▸ **Available records**:
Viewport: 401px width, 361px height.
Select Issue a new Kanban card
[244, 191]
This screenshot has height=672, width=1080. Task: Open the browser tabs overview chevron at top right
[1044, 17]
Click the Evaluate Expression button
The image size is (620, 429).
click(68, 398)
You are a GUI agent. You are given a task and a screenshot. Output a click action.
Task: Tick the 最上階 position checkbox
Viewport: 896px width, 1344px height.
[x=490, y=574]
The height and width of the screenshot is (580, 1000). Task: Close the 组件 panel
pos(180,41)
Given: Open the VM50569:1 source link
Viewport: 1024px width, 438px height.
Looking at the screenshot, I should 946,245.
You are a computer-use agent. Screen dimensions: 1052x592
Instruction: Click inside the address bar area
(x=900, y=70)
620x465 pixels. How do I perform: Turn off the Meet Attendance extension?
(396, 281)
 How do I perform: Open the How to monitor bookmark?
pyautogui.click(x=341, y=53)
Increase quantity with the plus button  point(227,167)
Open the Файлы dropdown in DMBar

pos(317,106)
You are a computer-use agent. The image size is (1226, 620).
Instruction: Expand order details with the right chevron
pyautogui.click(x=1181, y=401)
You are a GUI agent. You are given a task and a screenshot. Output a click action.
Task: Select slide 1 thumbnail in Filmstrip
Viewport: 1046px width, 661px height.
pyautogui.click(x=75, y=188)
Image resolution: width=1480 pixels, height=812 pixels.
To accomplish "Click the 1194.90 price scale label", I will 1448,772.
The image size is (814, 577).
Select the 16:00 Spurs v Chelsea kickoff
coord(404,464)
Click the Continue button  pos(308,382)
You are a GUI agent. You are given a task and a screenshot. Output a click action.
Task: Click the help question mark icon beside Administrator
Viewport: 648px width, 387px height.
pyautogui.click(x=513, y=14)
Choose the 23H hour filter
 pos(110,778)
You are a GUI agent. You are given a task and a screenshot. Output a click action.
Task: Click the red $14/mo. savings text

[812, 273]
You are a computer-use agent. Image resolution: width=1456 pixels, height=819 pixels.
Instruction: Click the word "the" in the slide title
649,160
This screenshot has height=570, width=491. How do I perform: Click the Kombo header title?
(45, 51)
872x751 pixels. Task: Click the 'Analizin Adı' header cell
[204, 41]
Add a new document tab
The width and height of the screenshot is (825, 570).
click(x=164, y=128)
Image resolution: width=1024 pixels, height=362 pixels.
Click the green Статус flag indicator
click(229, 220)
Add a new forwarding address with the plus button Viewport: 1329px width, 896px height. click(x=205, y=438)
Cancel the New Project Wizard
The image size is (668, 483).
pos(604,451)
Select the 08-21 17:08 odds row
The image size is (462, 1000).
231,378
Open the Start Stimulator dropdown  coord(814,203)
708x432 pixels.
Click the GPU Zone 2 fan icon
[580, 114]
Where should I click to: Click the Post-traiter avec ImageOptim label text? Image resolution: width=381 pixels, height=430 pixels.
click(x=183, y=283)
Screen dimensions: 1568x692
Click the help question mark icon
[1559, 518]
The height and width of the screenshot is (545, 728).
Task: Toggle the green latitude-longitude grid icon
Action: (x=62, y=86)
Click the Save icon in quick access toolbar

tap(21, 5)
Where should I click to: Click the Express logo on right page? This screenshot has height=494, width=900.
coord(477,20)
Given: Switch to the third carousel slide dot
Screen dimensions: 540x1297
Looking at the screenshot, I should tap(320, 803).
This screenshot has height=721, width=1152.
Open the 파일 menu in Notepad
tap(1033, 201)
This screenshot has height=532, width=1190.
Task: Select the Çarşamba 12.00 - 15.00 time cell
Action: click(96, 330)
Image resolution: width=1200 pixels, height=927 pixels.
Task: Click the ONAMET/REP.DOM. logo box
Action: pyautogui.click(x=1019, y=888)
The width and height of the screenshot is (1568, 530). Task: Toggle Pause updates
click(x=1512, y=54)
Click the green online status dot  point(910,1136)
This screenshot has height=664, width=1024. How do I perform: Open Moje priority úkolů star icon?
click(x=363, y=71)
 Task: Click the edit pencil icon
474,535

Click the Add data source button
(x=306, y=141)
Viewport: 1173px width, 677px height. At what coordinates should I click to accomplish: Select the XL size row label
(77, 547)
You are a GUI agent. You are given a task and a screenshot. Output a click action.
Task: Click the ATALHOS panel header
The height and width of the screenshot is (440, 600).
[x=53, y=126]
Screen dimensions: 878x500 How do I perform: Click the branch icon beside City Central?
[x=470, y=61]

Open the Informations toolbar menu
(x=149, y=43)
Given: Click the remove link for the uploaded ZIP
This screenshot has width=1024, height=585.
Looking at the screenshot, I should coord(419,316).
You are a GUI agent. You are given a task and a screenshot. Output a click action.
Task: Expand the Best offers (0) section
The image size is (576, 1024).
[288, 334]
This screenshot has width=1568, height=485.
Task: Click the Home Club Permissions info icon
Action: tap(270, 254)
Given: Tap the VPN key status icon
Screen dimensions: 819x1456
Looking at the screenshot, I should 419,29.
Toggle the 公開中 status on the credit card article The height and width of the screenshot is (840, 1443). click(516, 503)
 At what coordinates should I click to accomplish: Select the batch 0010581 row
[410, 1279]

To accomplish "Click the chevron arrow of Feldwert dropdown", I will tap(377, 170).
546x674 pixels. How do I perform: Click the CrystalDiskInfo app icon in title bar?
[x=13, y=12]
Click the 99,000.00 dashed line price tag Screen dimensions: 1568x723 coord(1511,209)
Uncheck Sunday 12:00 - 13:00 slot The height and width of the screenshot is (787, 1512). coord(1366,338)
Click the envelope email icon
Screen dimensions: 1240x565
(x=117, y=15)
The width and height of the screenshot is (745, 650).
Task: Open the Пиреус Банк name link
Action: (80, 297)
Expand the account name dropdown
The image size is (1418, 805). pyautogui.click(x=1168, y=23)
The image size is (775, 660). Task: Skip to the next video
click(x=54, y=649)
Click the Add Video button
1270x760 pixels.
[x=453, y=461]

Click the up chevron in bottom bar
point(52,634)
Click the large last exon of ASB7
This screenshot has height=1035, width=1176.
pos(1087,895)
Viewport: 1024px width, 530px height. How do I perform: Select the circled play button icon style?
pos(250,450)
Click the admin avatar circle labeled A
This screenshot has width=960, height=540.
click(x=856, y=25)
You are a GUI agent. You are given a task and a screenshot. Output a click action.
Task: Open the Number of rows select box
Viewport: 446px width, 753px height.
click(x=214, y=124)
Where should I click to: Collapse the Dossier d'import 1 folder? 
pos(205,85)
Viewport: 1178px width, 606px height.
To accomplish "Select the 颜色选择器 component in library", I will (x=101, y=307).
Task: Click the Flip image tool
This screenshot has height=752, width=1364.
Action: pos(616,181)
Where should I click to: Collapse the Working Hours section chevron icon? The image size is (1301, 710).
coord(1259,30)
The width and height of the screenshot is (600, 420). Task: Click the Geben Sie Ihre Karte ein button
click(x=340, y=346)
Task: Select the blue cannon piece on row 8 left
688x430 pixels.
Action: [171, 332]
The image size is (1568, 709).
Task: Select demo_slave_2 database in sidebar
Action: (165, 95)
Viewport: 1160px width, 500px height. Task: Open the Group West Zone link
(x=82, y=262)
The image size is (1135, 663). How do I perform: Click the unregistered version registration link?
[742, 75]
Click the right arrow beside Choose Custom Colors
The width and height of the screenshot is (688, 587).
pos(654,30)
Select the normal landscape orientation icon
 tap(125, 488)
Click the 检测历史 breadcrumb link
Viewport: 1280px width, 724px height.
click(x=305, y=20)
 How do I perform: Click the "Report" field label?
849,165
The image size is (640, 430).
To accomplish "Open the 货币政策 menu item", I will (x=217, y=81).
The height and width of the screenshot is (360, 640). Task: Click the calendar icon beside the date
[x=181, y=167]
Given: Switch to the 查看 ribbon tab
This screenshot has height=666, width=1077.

▸ **What you will do**: Transcribe every record above so that nothing differs from the original.

▸ **Answer for this exercise**:
Viewport: 401px width, 361px height.
Select Issue a new Kanban card
[244, 191]
This screenshot has height=672, width=1080. Task: Open the browser tabs overview chevron at top right
[1044, 17]
Click the Evaluate Expression button
The image size is (620, 429).
click(68, 398)
You are a GUI agent. You are given a task and a screenshot. Output a click action.
Task: Tick the 最上階 position checkbox
Viewport: 896px width, 1344px height.
[x=490, y=574]
The height and width of the screenshot is (580, 1000). Task: Close the 组件 panel
pos(180,41)
Given: Open the VM50569:1 source link
Viewport: 1024px width, 438px height.
Looking at the screenshot, I should 946,245.
You are a computer-use agent. Screen dimensions: 1052x592
Instruction: Click inside the address bar area
(x=900, y=70)
620x465 pixels. How do I perform: Turn off the Meet Attendance extension?
(396, 281)
 How do I perform: Open the How to monitor bookmark?
pyautogui.click(x=341, y=53)
Increase quantity with the plus button  point(227,167)
Open the Файлы dropdown in DMBar

pos(317,106)
You are a computer-use agent. The image size is (1226, 620).
Instruction: Expand order details with the right chevron
pyautogui.click(x=1181, y=401)
You are a GUI agent. You are given a task and a screenshot. Output a click action.
Task: Select slide 1 thumbnail in Filmstrip
Viewport: 1046px width, 661px height.
pyautogui.click(x=75, y=188)
Image resolution: width=1480 pixels, height=812 pixels.
To accomplish "Click the 1194.90 price scale label", I will 1448,772.
The image size is (814, 577).
Select the 16:00 Spurs v Chelsea kickoff
coord(404,464)
Click the Continue button  pos(308,382)
You are a GUI agent. You are given a task and a screenshot. Output a click action.
Task: Click the help question mark icon beside Administrator
Viewport: 648px width, 387px height.
pyautogui.click(x=513, y=14)
Choose the 23H hour filter
 pos(110,778)
You are a GUI agent. You are given a task and a screenshot. Output a click action.
Task: Click the red $14/mo. savings text

[812, 273]
You are a computer-use agent. Image resolution: width=1456 pixels, height=819 pixels.
Instruction: Click the word "the" in the slide title
649,160
This screenshot has height=570, width=491. How do I perform: Click the Kombo header title?
(45, 51)
872x751 pixels. Task: Click the 'Analizin Adı' header cell
[204, 41]
Add a new document tab
The width and height of the screenshot is (825, 570).
click(x=164, y=128)
Image resolution: width=1024 pixels, height=362 pixels.
Click the green Статус flag indicator
click(229, 220)
Add a new forwarding address with the plus button Viewport: 1329px width, 896px height. click(x=205, y=438)
Cancel the New Project Wizard
The image size is (668, 483).
pos(604,451)
Select the 08-21 17:08 odds row
The image size is (462, 1000).
231,378
Open the Start Stimulator dropdown  coord(814,203)
708x432 pixels.
Click the GPU Zone 2 fan icon
[580, 114]
Where should I click to: Click the Post-traiter avec ImageOptim label text? Image resolution: width=381 pixels, height=430 pixels.
click(x=183, y=283)
Screen dimensions: 1568x692
Click the help question mark icon
[1559, 518]
The height and width of the screenshot is (545, 728).
Task: Toggle the green latitude-longitude grid icon
Action: (x=62, y=86)
Click the Save icon in quick access toolbar

tap(21, 5)
Where should I click to: Click the Express logo on right page? This screenshot has height=494, width=900.
coord(477,20)
Given: Switch to the third carousel slide dot
Screen dimensions: 540x1297
Looking at the screenshot, I should tap(320, 803).
This screenshot has height=721, width=1152.
Open the 파일 menu in Notepad
tap(1033, 201)
This screenshot has height=532, width=1190.
Task: Select the Çarşamba 12.00 - 15.00 time cell
Action: click(96, 330)
Image resolution: width=1200 pixels, height=927 pixels.
Task: Click the ONAMET/REP.DOM. logo box
Action: pyautogui.click(x=1019, y=888)
The width and height of the screenshot is (1568, 530). Task: Toggle Pause updates
click(x=1512, y=54)
Click the green online status dot  point(910,1136)
This screenshot has height=664, width=1024. How do I perform: Open Moje priority úkolů star icon?
click(x=363, y=71)
 Task: Click the edit pencil icon
474,535

Click the Add data source button
(x=306, y=141)
Viewport: 1173px width, 677px height. At what coordinates should I click to accomplish: Select the XL size row label
(77, 547)
You are a GUI agent. You are given a task and a screenshot. Output a click action.
Task: Click the ATALHOS panel header
The height and width of the screenshot is (440, 600).
[x=53, y=126]
Screen dimensions: 878x500 How do I perform: Click the branch icon beside City Central?
[x=470, y=61]

Open the Informations toolbar menu
(x=149, y=43)
Given: Click the remove link for the uploaded ZIP
This screenshot has width=1024, height=585.
Looking at the screenshot, I should coord(419,316).
You are a GUI agent. You are given a task and a screenshot. Output a click action.
Task: Expand the Best offers (0) section
The image size is (576, 1024).
[288, 334]
This screenshot has width=1568, height=485.
Task: Click the Home Club Permissions info icon
Action: tap(270, 254)
Given: Tap the VPN key status icon
Screen dimensions: 819x1456
Looking at the screenshot, I should 419,29.
Toggle the 公開中 status on the credit card article The height and width of the screenshot is (840, 1443). click(516, 503)
 At what coordinates should I click to accomplish: Select the batch 0010581 row
[410, 1279]

To accomplish "Click the chevron arrow of Feldwert dropdown", I will tap(377, 170).
546x674 pixels. How do I perform: Click the CrystalDiskInfo app icon in title bar?
[x=13, y=12]
Click the 99,000.00 dashed line price tag Screen dimensions: 1568x723 coord(1511,209)
Uncheck Sunday 12:00 - 13:00 slot The height and width of the screenshot is (787, 1512). coord(1366,338)
Click the envelope email icon
Screen dimensions: 1240x565
(x=117, y=15)
The width and height of the screenshot is (745, 650).
Task: Open the Пиреус Банк name link
Action: (80, 297)
Expand the account name dropdown
The image size is (1418, 805). pyautogui.click(x=1168, y=23)
The image size is (775, 660). Task: Skip to the next video
click(x=54, y=649)
Click the Add Video button
1270x760 pixels.
[x=453, y=461]

Click the up chevron in bottom bar
point(52,634)
Click the large last exon of ASB7
This screenshot has height=1035, width=1176.
pos(1087,895)
Viewport: 1024px width, 530px height. How do I perform: Select the circled play button icon style?
pos(250,450)
Click the admin avatar circle labeled A
This screenshot has width=960, height=540.
click(x=856, y=25)
You are a GUI agent. You are given a task and a screenshot. Output a click action.
Task: Open the Number of rows select box
Viewport: 446px width, 753px height.
click(x=214, y=124)
Where should I click to: Collapse the Dossier d'import 1 folder? 
pos(205,85)
Viewport: 1178px width, 606px height.
To accomplish "Select the 颜色选择器 component in library", I will (x=101, y=307).
Task: Click the Flip image tool
This screenshot has height=752, width=1364.
Action: pos(616,181)
Where should I click to: Collapse the Working Hours section chevron icon? The image size is (1301, 710).
coord(1259,30)
The width and height of the screenshot is (600, 420). Task: Click the Geben Sie Ihre Karte ein button
click(x=340, y=346)
Task: Select the blue cannon piece on row 8 left
688x430 pixels.
Action: [171, 332]
The image size is (1568, 709).
Task: Select demo_slave_2 database in sidebar
Action: (165, 95)
Viewport: 1160px width, 500px height. Task: Open the Group West Zone link
(x=82, y=262)
The image size is (1135, 663). How do I perform: Click the unregistered version registration link?
[742, 75]
Click the right arrow beside Choose Custom Colors
The width and height of the screenshot is (688, 587).
pos(654,30)
Select the normal landscape orientation icon
 tap(125, 488)
Click the 检测历史 breadcrumb link
Viewport: 1280px width, 724px height.
click(x=305, y=20)
 How do I perform: Click the "Report" field label?
849,165
The image size is (640, 430).
To accomplish "Open the 货币政策 menu item", I will (x=217, y=81).
The height and width of the screenshot is (360, 640). Task: Click the calendar icon beside the date
[x=181, y=167]
Given: Switch to the 查看 ribbon tab
This screenshot has height=666, width=1077.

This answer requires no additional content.